> _TEXT EXTRACT_
And professor David Laband and associate professor Richard Ault disagree with the view that the loss of sales tax revenue to e-commerce will be limited due to shipping and handling expenses, the difficulty of shipping some items and lack of access to the Internet.
"It is only a matter of time before items such as groceries, which are both perishable and expensive to ship relative to their value, will be offered over the Internet," says Laband
"Vendors of heavily-taxed items like gasoline will have an especially powerful incentive to structure sales through the Internet. Oil companies can sell coupons tax-free over the Internet that purchasers can redeem at any affiliated station. The implied tax savings to customers will be enormous."
But Laband predicts that taxing e-commerce will eventually dry up sales tax revenues for state and local governments.
"Firms conducting e-commerce from states with relatively low state sales tax rates on Internet commerce will have a competitive advantage over those conducting e- commerce from states with relatively high state sales tax rates," he said. "Competition will induce profit-maximizing firms to migrate to low-tax states."
Ault says e-commerce companies will move their headquarters to lower tax states, prompting "continuously falling sales tax rates across states."
And Ault says it is doubtful that states can maintain the sales tax at all in the future.
"States might attempt to enter into an agreement under which they would all agree to a common sales tax rate," he said. "However, as with any cartel, each and every state would have an incentive to cheat by lowering their sales tax rate in an effort to attract commerce with the associated tax revenues.
In addition, Laband says U.S. consumers could simply make purchases in foreign countries that do not have sales taxes.
"Competition between countries for tax revenues will result in lower tax rates on e-commerce everywhere," he says. "Duty-free shopping no longer will require you to travel to Barbados. It will be as easy as clicking a mouse in your home anywhere in the United States."
Laband says states should not waste their time arguing the merits of taxing e-commerce because "the sales tax is dead either way."
"The development of Internet shopping provides consumers with extraordinary shopping mobility. This gives them an ability to avoid the tax man to a degree that heretofore was simply unimaginable, even to the tax authorities," he said. "This mobility will, in due course, render sales taxes incapable of being a reliable source of substantial tax revenues.

> _WHAT TO DO_
A: List the factors that, according to the view Laband and Ault disagree with, will limit the loss of sales tax revenue to e-commerce in the passage on sales taxes and e-commerce.
B: Echo the passage on sales taxes and e-commerce word for word, starting with "And Ault says" and going on through "associated tax revenues.".

> _DATA ROWS_
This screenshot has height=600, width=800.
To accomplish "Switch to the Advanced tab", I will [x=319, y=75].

---

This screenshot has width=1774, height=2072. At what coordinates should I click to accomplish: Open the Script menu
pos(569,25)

> _ANSWER LIST_
A:
- Shipping and handling expenses
- The difficulty of shipping some items
- Lack of access to the Internet

B:
And Ault says it is doubtful that states can maintain the sales tax at all in the future.
"States might attempt to enter into an agreement under which they would all agree to a common sales tax rate," he said. "However, as with any cartel, each and every state would have an incentive to cheat by lowering their sales tax rate in an effort to attract commerce with the associated tax revenues.